Archaeology is not for the idealist or history-lover and it is certainly not for anyone who wishes to reach pensionable age with savings in the bank, or anyone who thinks they are going to escape without arthritis or a back-injury.

Discuss -
Yep, it amused me recently when some recent immigrant workers were complaining about only being paid ten Euro an hour in the building trade which is below what their colleagues get. I am against foreign workers being exploited, and certainly believe that everyone doing the same job should be paid the same, but ten Euros an hour is what I get after nearly three years...
Lucy, thats Supervisor rates with some companies Big Grin

But seriously, I thought that this would provoke some discussion.
This reported situation in Ireland appears to be hardly any different to the UK and at the very least is a disturbing trend that I think we are all becoming aware of.
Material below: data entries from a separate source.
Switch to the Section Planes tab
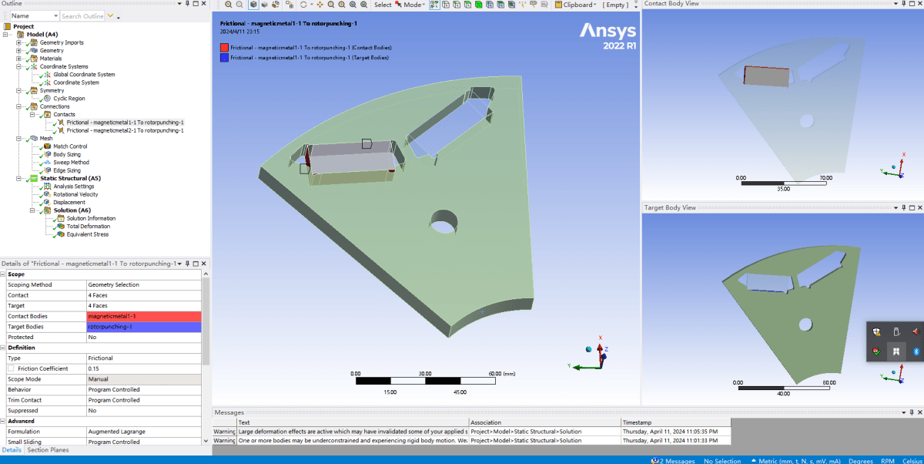tap(48, 450)
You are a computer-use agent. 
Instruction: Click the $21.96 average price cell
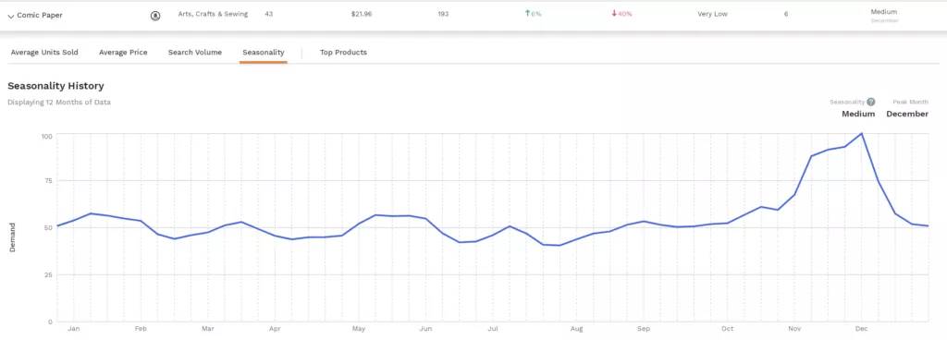(x=362, y=14)
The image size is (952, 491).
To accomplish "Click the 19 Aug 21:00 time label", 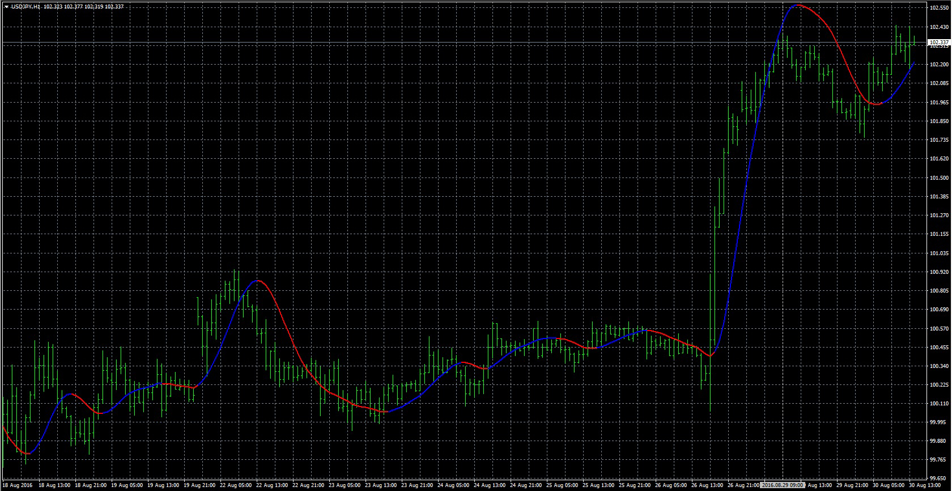I will (x=199, y=485).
I think this should be the link to the original article which appeared on a jobs website in the careers advice section.

Apart from this, I'm not quite sure how to reply to this letter.
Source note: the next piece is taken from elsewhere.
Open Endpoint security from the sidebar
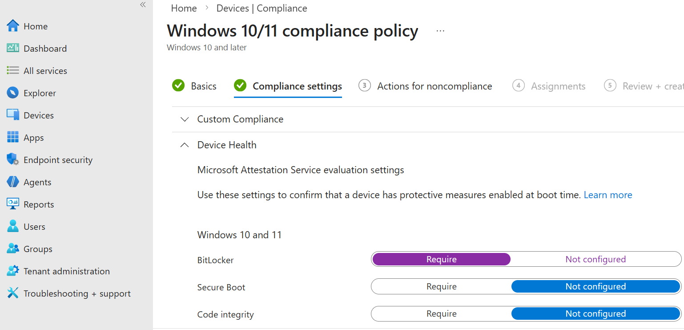684x330 pixels. (x=58, y=159)
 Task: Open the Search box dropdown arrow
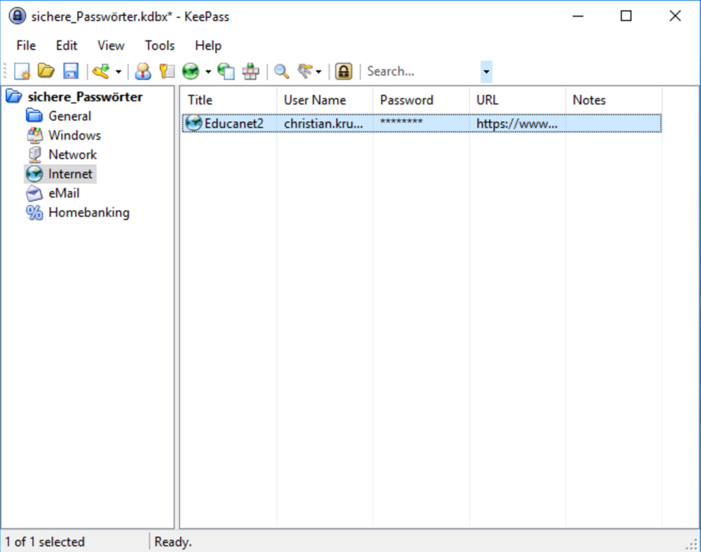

One point I want to reply to concerns the education of archaeologists in Ireland. There are four established departments, Dublin, Cork, Galway & Belfast, and one department in Sligo which has been running a diploma course for years and has begun a degree course. The university system here sees Archaeology as an Arts and Humanities subject, with the result that it is taken as one of 3 or possibly even 4 exceedingly different subject during the first year of an Arts degree. And, as in the UK, it is often seen as an easy and vaguely interesting option by many who will drop it after the first year of study. Even in third year, a number of those who remain in Archaeology are still taking it as a "cushion" against a more "demanding" or "acceptable" subject such as psychology, a language, or social sciences. There are very few options here for further study, mostly general Landscape MAs, m.phils/phd's if you know what you want to do, or even more general MAs suitable if archaeology is not your primary degreee. Aside from this, really there are virtually no choices. But in my opinion this is a reflection of the fact that there has not been a historical demand for more choice. As I said, there are 4 established departments, who between them have approximately 40 lecturers, and up until recently, i.e. the building boom and aftermath of the Celtic tiger, there simply wasn't the demand for practical, skills based training, because there were no jobs to utilise the skills in.
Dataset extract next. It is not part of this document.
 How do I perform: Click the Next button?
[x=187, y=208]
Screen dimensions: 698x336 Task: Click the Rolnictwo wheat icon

How and ever, this has now changed. In Dublin, university-wide restructuring is allowing for significant changes in departmental policies, concerns, research aims, and so on. Last week, applications were due for a post of Environmental Lecturer. In Cork, a new Professor is currently being chosen to start in the new academic year, which will also result in a departmental shake-up. Galway, I know less about, but if the new professor in Cork is appointed from Galway, it will also result in change. Sligo is focussing on more scientific approaches, but is still in its infancy. Belfast is separate, in that it is in the North and thus already follows British practices of teaching. The point is that yes at the moment, undergraduate degrees in Ireland are limited, and historically and factually based, rather than scientific. But this is recognised as a major issue, and it is being reviewed.

I'm still thinking about the rest of the points in the letter and original article, and will reply when I decide what I want to say...
Belfast does both BSc and BA, its basically the same course but you can do science subjects (palaeoecoloy) if you are in the Arts faculty and vice versa, but basically you can end up doing as much practical stuff as you want or end up doing only theory and period based classes.